→ **Exercise requirements**
Restate all of the data exactly.

→ **Dataset**

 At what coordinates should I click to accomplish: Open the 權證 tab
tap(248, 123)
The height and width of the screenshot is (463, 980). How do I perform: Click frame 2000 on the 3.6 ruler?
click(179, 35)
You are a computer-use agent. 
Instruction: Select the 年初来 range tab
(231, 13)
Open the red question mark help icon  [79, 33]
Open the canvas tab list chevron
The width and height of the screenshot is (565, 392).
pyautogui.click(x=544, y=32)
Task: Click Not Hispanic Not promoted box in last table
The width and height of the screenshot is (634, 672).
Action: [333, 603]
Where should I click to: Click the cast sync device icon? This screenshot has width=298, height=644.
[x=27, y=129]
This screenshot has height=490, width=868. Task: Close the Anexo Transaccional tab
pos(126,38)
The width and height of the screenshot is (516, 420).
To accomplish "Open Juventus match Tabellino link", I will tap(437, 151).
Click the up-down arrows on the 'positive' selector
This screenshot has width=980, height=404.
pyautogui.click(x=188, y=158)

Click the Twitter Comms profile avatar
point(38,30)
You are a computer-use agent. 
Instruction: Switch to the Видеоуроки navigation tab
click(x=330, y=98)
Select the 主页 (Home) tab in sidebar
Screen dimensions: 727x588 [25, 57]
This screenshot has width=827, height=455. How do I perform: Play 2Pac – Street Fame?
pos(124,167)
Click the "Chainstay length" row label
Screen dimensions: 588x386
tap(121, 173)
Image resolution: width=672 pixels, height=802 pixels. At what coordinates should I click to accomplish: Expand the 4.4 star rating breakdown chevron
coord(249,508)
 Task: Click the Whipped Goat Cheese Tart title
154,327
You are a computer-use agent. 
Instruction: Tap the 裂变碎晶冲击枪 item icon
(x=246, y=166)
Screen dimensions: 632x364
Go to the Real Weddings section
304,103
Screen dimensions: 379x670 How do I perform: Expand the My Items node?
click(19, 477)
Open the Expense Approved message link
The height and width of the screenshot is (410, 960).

→ **Exercise solution**
 At what coordinates should I click to accomplish: Open the 權證 tab
tap(248, 123)
The height and width of the screenshot is (463, 980). How do I perform: Click frame 2000 on the 3.6 ruler?
click(179, 35)
You are a computer-use agent. 
Instruction: Select the 年初来 range tab
(231, 13)
Open the red question mark help icon  [79, 33]
Open the canvas tab list chevron
The width and height of the screenshot is (565, 392).
pyautogui.click(x=544, y=32)
Task: Click Not Hispanic Not promoted box in last table
The width and height of the screenshot is (634, 672).
Action: [333, 603]
Where should I click to: Click the cast sync device icon? This screenshot has width=298, height=644.
[x=27, y=129]
This screenshot has height=490, width=868. Task: Close the Anexo Transaccional tab
pos(126,38)
The width and height of the screenshot is (516, 420).
To accomplish "Open Juventus match Tabellino link", I will tap(437, 151).
Click the up-down arrows on the 'positive' selector
This screenshot has width=980, height=404.
pyautogui.click(x=188, y=158)

Click the Twitter Comms profile avatar
point(38,30)
You are a computer-use agent. 
Instruction: Switch to the Видеоуроки navigation tab
click(x=330, y=98)
Select the 主页 (Home) tab in sidebar
Screen dimensions: 727x588 [25, 57]
This screenshot has width=827, height=455. How do I perform: Play 2Pac – Street Fame?
pos(124,167)
Click the "Chainstay length" row label
Screen dimensions: 588x386
tap(121, 173)
Image resolution: width=672 pixels, height=802 pixels. At what coordinates should I click to accomplish: Expand the 4.4 star rating breakdown chevron
coord(249,508)
 Task: Click the Whipped Goat Cheese Tart title
154,327
You are a computer-use agent. 
Instruction: Tap the 裂变碎晶冲击枪 item icon
(x=246, y=166)
Screen dimensions: 632x364
Go to the Real Weddings section
304,103
Screen dimensions: 379x670 How do I perform: Expand the My Items node?
click(19, 477)
Open the Expense Approved message link
The height and width of the screenshot is (410, 960).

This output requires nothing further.